Suppose I have a generic class Parcel and a generic method deliver shown in the below code. The method prints and returns x which is assigned a type parameter Integer inside the method.

public class Parcel<T> {
    public <X> X deliver(){
        X x = (X) new Integer(100);
        System.out.println(x);
        return x;
    }
}

Inside the main I call the method deliver by passing a type parameter Parcel. However it still prints 100.

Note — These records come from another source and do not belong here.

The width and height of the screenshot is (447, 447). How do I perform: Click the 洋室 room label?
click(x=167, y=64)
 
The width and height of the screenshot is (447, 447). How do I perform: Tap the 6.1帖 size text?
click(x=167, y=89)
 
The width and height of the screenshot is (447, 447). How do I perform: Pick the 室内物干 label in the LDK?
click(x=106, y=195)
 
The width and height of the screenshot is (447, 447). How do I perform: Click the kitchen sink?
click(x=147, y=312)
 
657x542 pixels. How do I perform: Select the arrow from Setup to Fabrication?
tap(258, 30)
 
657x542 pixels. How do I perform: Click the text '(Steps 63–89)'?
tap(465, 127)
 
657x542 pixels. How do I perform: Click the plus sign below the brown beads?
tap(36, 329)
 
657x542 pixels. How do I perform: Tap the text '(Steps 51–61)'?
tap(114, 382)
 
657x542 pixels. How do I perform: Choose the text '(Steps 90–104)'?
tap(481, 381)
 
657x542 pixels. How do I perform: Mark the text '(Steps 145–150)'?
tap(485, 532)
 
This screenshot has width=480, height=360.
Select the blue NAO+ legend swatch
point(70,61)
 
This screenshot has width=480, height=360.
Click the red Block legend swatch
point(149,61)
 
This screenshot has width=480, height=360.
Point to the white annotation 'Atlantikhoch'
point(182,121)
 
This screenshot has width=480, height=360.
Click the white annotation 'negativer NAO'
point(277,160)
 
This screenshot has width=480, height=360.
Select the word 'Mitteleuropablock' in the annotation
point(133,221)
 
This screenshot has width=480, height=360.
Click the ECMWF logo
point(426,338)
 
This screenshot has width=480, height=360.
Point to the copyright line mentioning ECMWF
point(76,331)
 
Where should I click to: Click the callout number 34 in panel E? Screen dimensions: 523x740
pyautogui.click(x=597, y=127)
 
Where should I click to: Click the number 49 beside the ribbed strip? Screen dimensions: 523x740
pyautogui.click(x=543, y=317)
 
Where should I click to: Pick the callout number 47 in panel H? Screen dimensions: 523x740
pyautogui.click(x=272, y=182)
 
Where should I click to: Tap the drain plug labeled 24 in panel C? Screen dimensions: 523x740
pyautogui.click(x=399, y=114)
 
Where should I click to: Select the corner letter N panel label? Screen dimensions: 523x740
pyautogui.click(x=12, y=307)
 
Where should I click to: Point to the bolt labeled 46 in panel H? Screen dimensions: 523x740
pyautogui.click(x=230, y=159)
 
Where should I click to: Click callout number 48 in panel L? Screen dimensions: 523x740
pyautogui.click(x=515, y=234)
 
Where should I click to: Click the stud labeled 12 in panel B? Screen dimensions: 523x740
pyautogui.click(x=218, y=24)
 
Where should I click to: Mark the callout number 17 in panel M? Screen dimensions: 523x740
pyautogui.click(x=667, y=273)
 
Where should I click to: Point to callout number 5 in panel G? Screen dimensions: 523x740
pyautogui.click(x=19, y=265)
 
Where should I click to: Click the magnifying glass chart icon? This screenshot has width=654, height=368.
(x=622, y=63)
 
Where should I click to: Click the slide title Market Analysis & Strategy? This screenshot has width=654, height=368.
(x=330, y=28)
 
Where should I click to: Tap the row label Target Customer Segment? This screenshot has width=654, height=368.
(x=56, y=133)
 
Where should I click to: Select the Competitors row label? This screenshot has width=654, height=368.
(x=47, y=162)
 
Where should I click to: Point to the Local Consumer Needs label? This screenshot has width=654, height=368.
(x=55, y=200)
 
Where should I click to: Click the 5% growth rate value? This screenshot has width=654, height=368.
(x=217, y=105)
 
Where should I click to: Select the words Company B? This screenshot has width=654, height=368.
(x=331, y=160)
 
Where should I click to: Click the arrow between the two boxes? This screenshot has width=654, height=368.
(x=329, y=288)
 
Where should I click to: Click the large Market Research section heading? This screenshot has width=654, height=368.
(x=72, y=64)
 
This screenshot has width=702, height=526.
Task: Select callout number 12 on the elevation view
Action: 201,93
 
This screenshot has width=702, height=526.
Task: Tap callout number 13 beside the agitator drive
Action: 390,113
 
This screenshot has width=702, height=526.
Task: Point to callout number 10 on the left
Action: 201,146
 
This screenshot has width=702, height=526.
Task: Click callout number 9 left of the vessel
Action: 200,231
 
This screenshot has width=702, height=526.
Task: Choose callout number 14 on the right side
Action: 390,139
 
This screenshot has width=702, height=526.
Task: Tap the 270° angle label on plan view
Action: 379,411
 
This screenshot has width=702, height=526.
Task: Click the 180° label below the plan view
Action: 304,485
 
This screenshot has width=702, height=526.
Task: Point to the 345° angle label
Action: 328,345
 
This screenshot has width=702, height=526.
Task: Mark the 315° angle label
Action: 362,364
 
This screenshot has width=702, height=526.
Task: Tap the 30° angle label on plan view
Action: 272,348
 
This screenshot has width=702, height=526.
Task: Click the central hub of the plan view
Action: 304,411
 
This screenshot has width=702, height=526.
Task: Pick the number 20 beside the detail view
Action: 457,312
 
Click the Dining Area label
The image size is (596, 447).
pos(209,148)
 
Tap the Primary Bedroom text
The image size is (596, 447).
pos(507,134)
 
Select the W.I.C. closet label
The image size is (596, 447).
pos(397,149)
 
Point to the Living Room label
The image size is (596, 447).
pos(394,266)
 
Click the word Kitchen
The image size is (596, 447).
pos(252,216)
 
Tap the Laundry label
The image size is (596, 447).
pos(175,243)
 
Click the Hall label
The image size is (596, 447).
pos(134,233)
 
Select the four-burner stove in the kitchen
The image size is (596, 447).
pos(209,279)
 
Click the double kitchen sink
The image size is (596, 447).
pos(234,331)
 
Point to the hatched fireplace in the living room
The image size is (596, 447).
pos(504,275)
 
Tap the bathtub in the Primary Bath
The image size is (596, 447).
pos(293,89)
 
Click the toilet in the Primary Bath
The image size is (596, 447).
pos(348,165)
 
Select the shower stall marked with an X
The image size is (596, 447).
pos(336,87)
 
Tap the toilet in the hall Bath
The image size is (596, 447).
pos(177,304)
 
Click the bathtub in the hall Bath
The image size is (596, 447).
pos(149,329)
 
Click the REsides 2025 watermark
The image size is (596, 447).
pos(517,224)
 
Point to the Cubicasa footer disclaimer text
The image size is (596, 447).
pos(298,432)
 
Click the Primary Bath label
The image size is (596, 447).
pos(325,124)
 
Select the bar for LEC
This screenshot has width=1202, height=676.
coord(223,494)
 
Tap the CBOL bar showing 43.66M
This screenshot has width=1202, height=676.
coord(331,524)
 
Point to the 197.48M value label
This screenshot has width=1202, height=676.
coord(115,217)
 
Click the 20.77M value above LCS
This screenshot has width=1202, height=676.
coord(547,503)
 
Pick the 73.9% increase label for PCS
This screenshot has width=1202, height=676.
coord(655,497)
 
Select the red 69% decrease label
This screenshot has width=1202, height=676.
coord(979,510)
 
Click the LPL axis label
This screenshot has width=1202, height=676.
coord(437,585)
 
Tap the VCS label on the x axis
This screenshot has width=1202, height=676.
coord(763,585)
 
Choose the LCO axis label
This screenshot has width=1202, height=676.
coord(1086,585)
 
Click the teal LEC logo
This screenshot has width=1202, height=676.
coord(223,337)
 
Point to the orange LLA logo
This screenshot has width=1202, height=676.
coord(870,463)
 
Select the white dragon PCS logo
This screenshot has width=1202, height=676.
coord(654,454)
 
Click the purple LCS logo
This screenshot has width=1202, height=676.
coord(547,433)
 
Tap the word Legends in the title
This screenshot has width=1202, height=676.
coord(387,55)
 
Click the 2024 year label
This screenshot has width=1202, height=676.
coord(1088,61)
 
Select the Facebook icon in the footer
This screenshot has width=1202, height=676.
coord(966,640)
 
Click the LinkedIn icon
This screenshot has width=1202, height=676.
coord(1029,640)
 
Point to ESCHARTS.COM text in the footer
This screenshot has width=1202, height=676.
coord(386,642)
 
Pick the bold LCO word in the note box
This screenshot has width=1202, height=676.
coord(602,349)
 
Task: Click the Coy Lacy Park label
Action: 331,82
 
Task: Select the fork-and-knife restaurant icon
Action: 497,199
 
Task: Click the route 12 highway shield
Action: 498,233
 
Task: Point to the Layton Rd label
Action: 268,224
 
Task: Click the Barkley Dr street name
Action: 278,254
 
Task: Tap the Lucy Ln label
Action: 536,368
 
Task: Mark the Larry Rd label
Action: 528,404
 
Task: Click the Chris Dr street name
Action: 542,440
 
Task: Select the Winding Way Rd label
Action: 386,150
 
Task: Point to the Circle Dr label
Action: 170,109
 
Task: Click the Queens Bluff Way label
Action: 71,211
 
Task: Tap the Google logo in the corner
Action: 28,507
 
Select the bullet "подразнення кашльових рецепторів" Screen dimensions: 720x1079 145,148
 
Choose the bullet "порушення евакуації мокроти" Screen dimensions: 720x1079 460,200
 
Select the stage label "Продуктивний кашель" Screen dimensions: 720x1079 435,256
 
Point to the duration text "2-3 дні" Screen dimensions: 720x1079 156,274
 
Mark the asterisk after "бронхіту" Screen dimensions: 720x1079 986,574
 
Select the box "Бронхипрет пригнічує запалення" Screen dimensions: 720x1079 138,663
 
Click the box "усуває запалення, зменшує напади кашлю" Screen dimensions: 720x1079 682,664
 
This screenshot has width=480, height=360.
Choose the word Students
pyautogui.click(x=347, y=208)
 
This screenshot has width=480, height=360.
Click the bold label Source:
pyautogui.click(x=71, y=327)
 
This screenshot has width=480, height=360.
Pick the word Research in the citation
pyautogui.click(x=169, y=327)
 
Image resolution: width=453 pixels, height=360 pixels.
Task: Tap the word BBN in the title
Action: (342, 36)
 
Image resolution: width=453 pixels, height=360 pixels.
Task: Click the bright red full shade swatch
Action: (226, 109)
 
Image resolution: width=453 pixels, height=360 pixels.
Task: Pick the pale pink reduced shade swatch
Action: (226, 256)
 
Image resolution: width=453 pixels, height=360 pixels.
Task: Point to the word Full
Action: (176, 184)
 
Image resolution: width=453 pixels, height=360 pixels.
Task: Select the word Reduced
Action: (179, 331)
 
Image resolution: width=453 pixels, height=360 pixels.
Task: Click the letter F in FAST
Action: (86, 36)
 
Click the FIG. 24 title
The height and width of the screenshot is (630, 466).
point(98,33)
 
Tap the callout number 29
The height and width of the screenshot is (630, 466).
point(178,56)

public static void main(String args[]) {
    Parcel<String> parcel = new Parcel<>();
    System.out.println(parcel.<Parcel> deliver());
}

This follows that the type argument Parcel passed in the print line doesn't play any role, and I expected an exception here. How does it work ?

like image 235
NaneV Avatar asked Nov 08 '22 12:11

NaneV


1 Answers

What you observe is called type erasure. Generic parameters are used by compiler to ensure type correctness and does not present in run-time.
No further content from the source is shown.